Jan 2017 07

Chain reaction

By: Dave Wheeler

Where we feel pain isn't necessarily the site of injury - or at least  not the original injury that's responsible for the problem.

You might notice that a physio, sports massage therapist or osteopath will often ask a lot of questions. Whilst this might be frustrating when all you want is the pain to stop, what we're doing is trying to make sure that we're treating the root cause and not just the symptom.

2 cases that  I had over the Christmas period illustrate the point.

 

The woman with "Glute strain"

A lady came into the treatment just before Christmas complaining of persistent debilitating Glute pain. It had been going on for months and was stopping her  from keeping to her training schedule. She'd already seen a couple of physios (one of whom  was in Harley Street) and  one of the country' best known Sports Massage Therapists. No pressure then!

The problem was really affecting her lifestyle and she was quite insistent that she wanted  to get it sorted. 

Hidden away in a lot of detail about her training and her injury,  she made a throw-away comment  about  her hamstring "going"  about 3 months before her glute.

Hamstrings attach to bone at the bottom of the pelvis, which of course is  where the Glutes attach. Although the two are separate muscles with separate functions, the fact that they're next to eachother in a line called the superficial backline means that one can easily be affected by dysfunction in the other.

I prodded around in her upper hamstring and sure enough, there was a bloody great muscle tear that was a few months old. It  felt like feeling a ploughed furrow in the field of muscle.

What had happened is that  because the woman had kept up her exercise regime despite the torn muscles, other nearby muscles had helped out in order to keep her going. The Glute is right above the injury site and actually does a bit  of the same function of the hamstring in terms of providing power to the legs to propel us forward when we run or walk.

Now her Glute was being overused. After a while it gave out to a kind of mild RSI. 

The previous treatments had unfortunately just treated the symptom - so whilst she felt better for a bit, once she got back into her usual activity pattern,  the muscle overuse occurred all over again.

After such a long time with the hamstring strain, the only thing I could do was to break down the scar tissue around the original tear (which hurts like hell) and then get her to ice religiously and to rest for 48 hours.

2 weeks later the lady came back for a follow up appointment and was pain free, which was a result!

 

The man with the Achilles tendon pain

Less of a result was the 80 year-old man that I met who had pain in his Achilles tendon.

It turned out that he'd not pulled into a parking spot far enough, so instead of getting back into the car and moving forward he decided to push it. It's not surprising really that he then tore a muscle in his calf. Because he carried on with life and didn't  rest or ice the injured calf, the Achilles, which is an extension of the calf muscle became overused - another case of RSI, if you like.

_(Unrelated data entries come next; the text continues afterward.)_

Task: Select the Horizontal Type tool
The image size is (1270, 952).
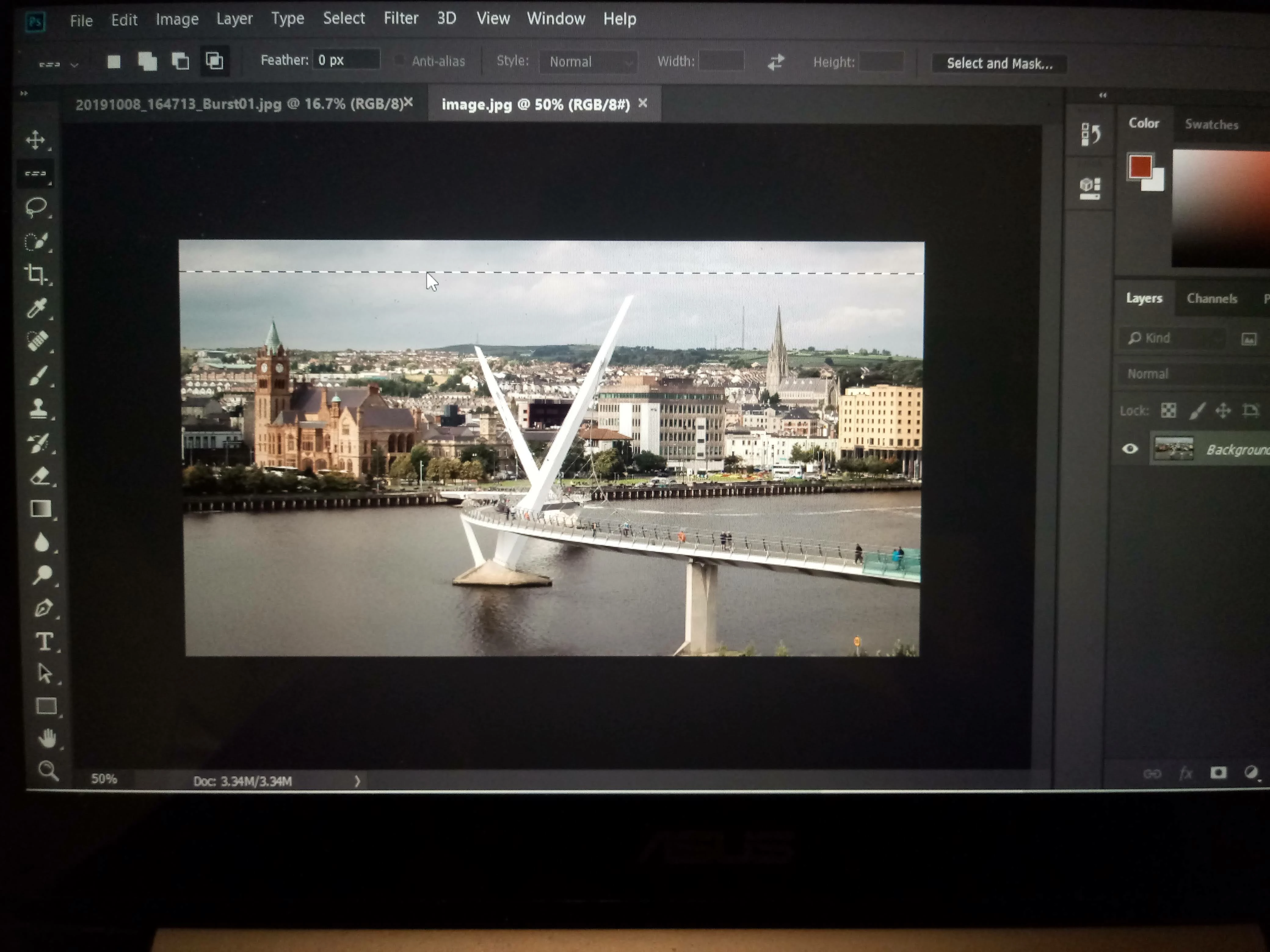Action: click(44, 641)
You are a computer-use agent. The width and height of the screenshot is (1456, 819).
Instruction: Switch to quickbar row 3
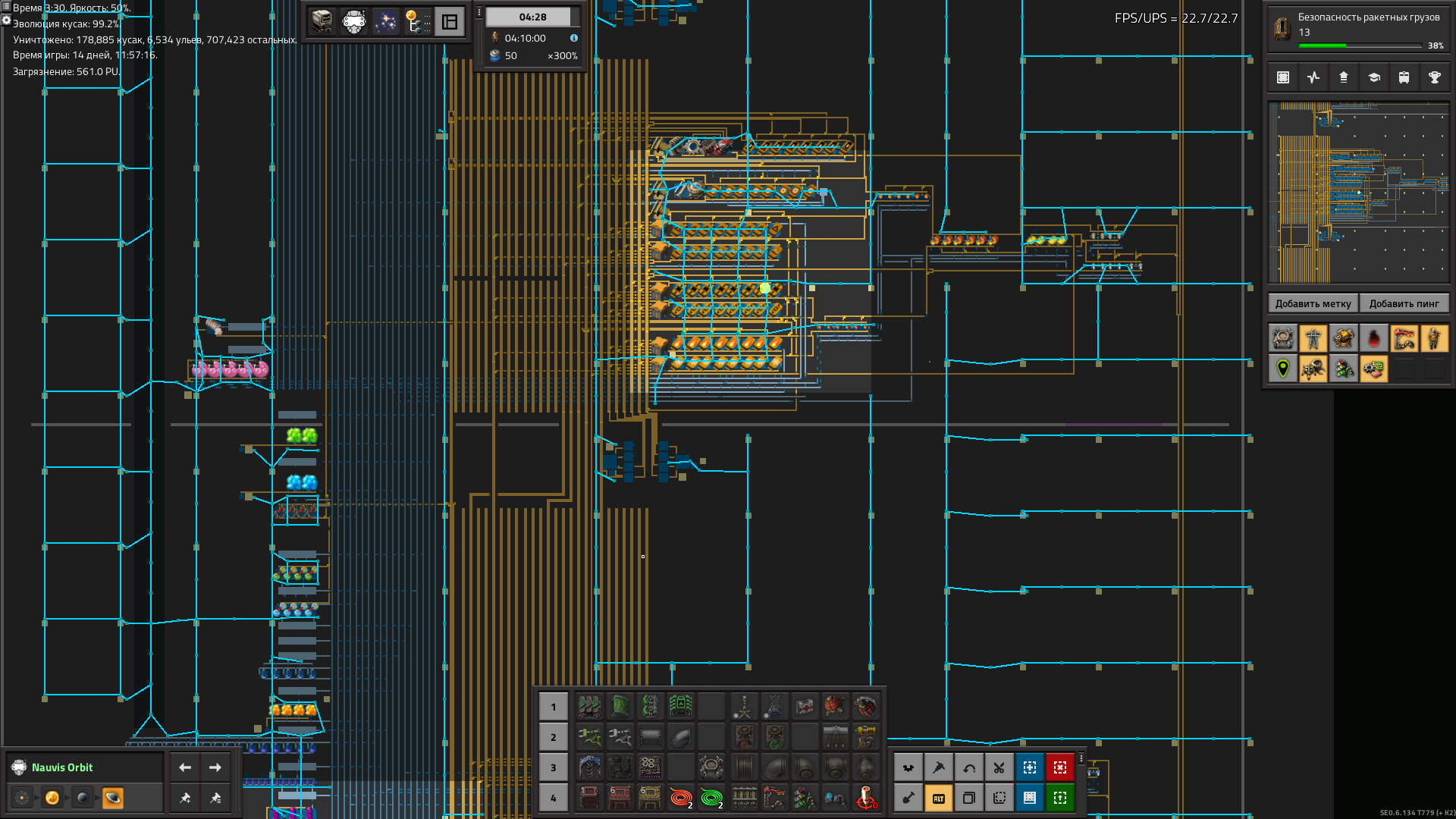pos(553,767)
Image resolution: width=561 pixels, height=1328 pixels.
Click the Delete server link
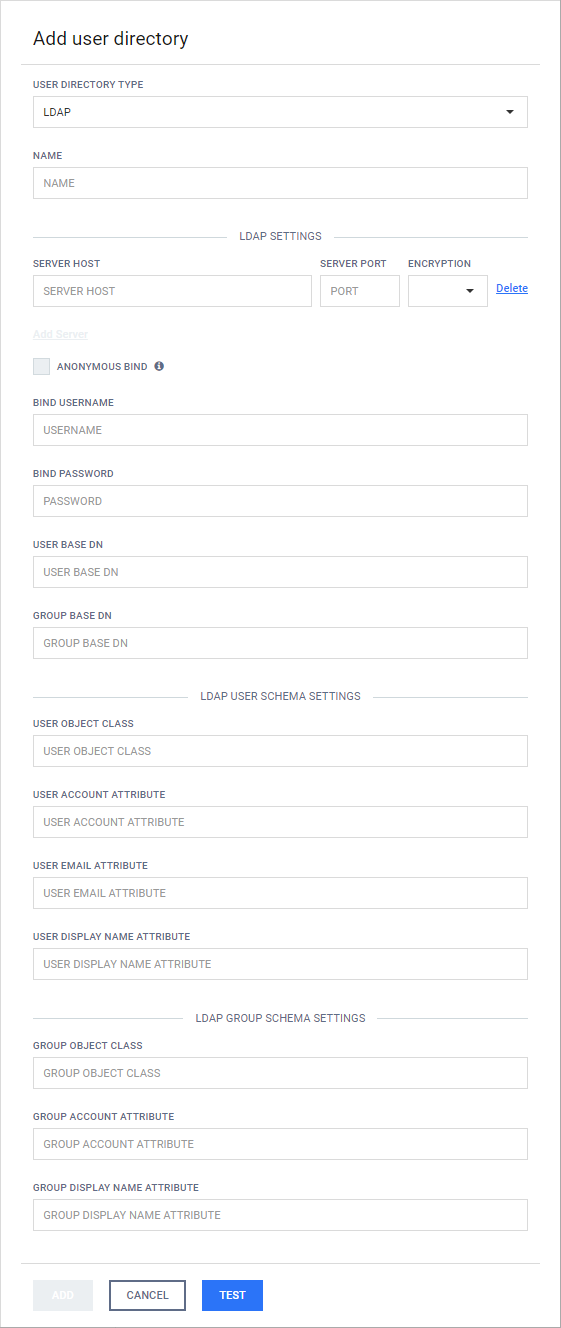(512, 288)
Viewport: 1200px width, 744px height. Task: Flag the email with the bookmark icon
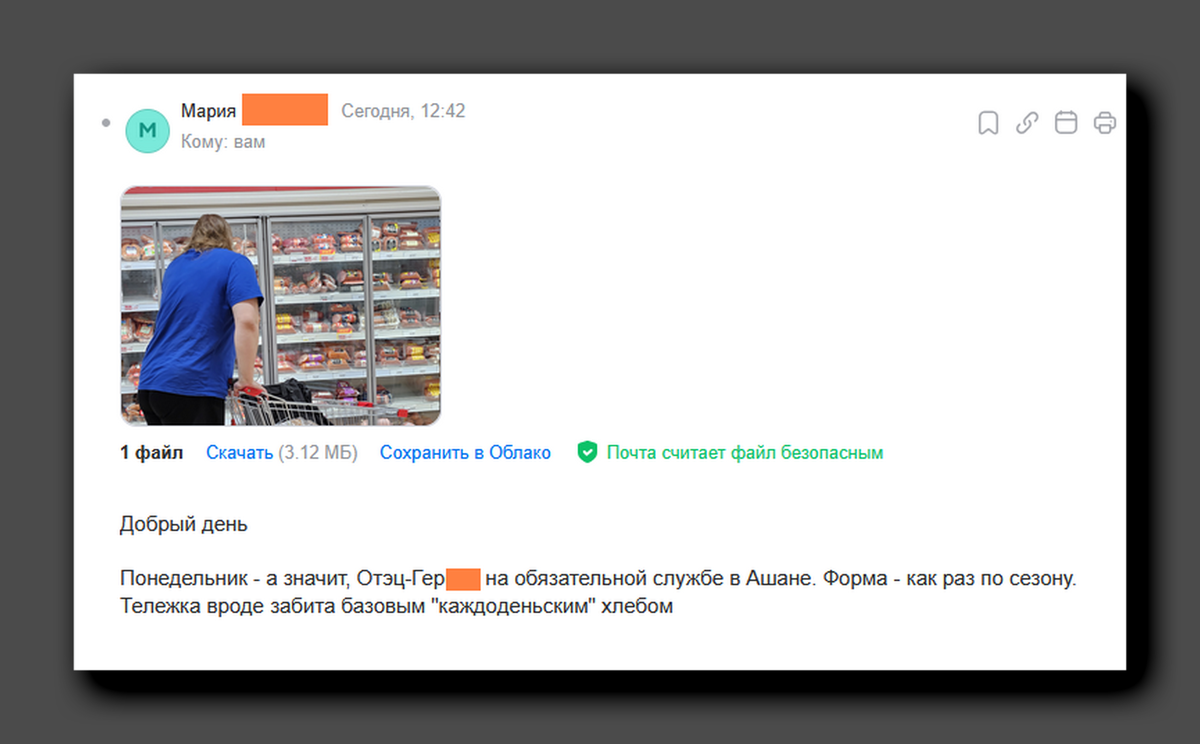click(x=987, y=122)
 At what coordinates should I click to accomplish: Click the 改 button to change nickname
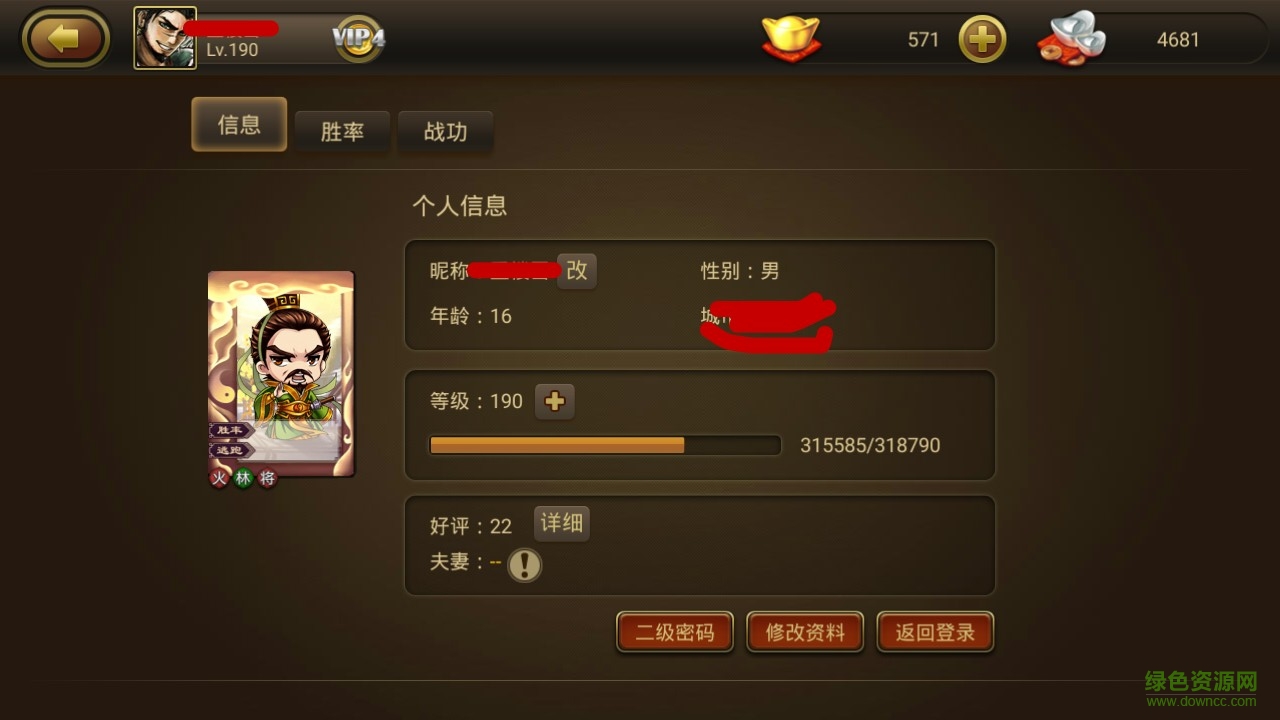click(x=577, y=270)
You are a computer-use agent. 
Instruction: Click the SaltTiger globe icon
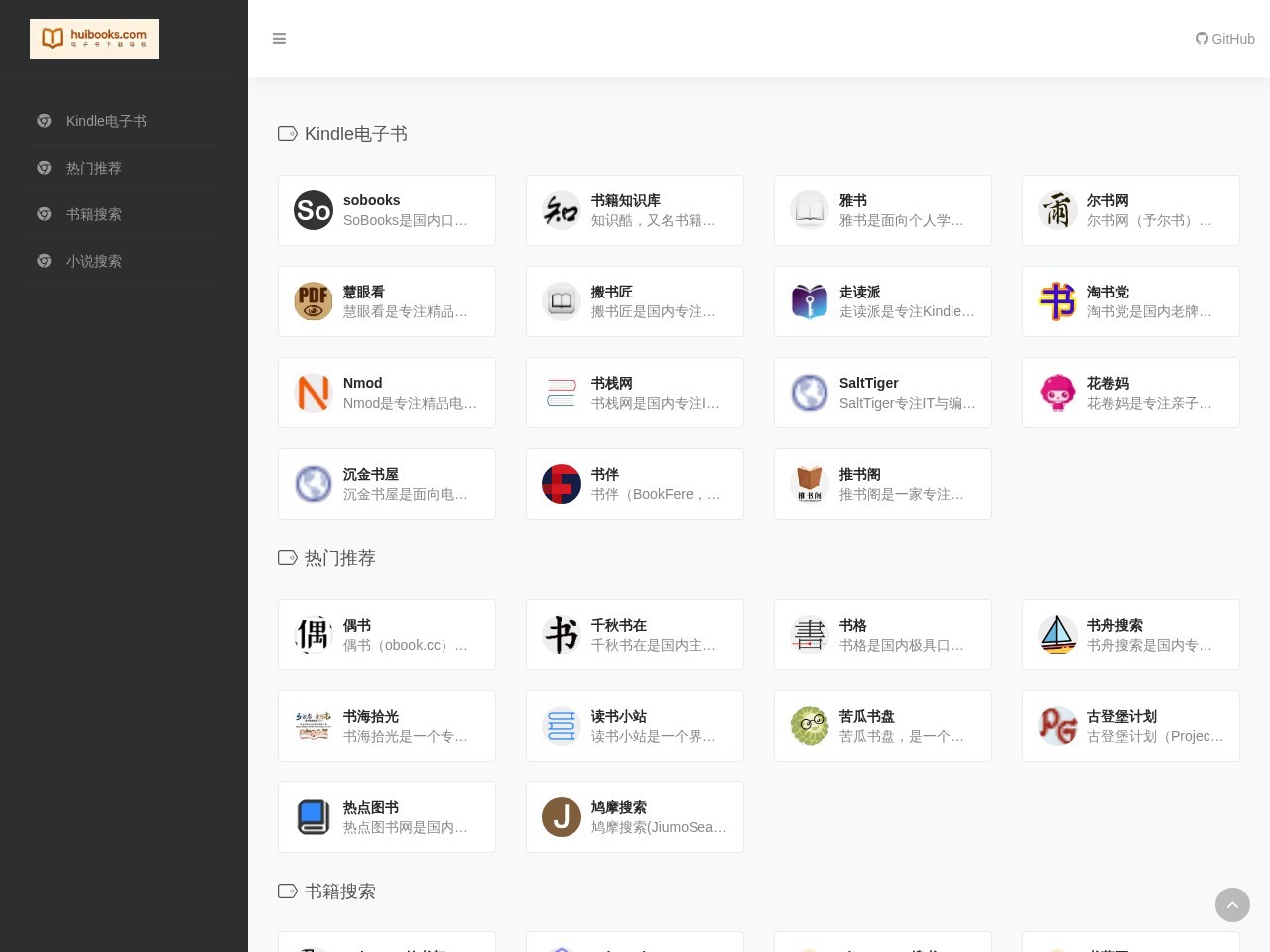810,393
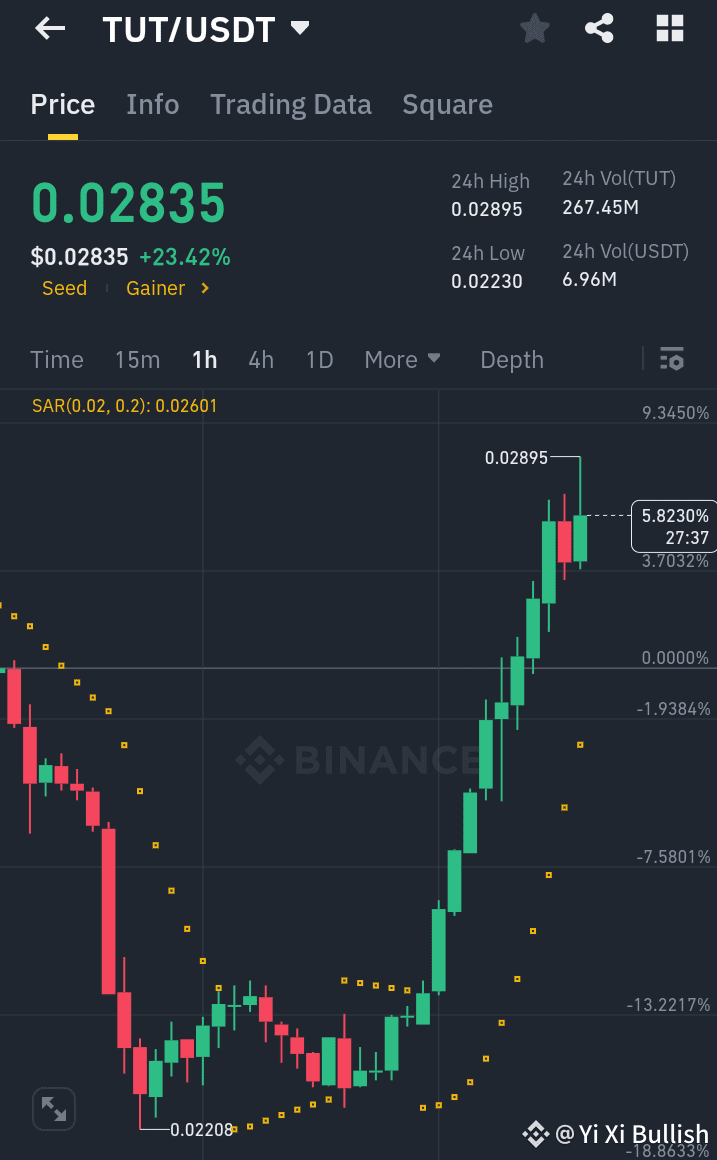Tap the Seed tag label

64,288
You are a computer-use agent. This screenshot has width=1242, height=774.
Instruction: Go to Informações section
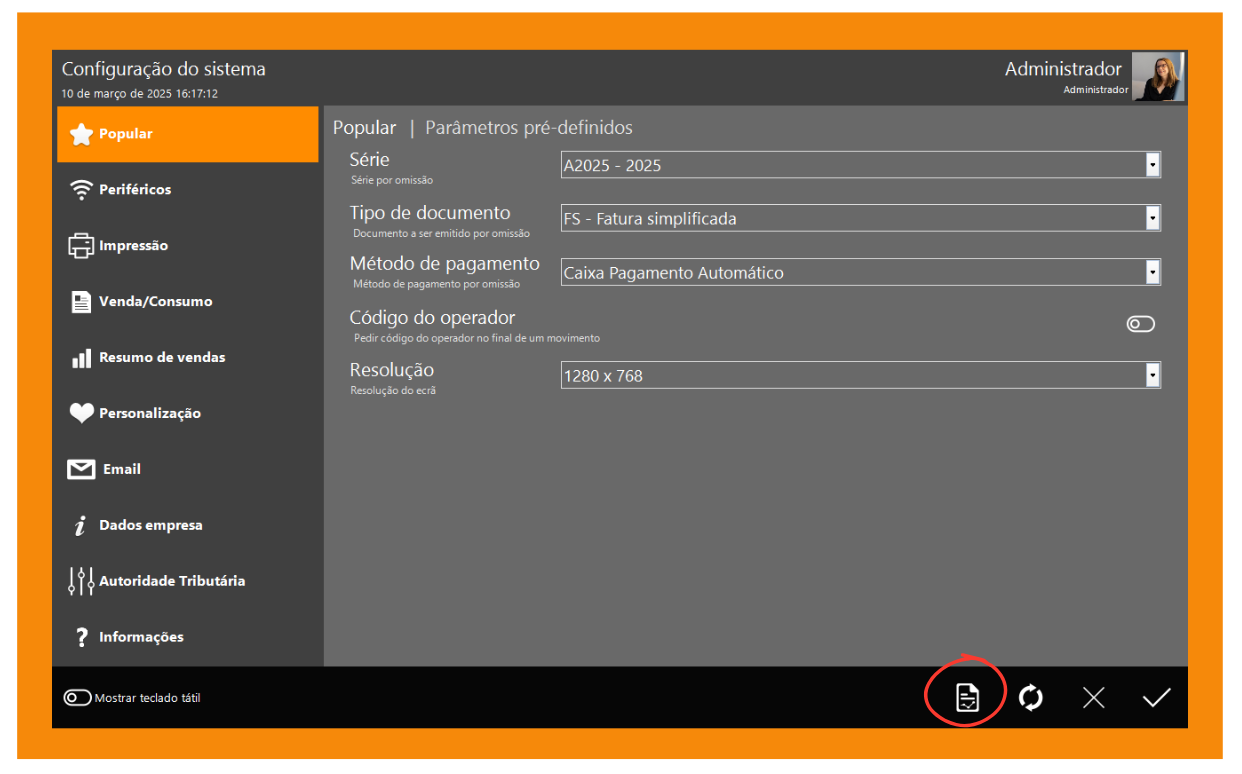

In this case, it would have been too painful to break down the original scar tissue which was about 6 weeks old, so the only thing to do was to rest and allow things to return to a near-normal state. The older you are, the longer this will take.

 

The moral of the stories

In both cases, if they'd have sorted out their initial injuries quickly, things wouldn't  have developed and spread. Thinking that they'd just "push through" meant that they each ended up with months more pain.

If you injure yourself  rest it and ice it. If it's still not better after 48 hours go see somebody that can help.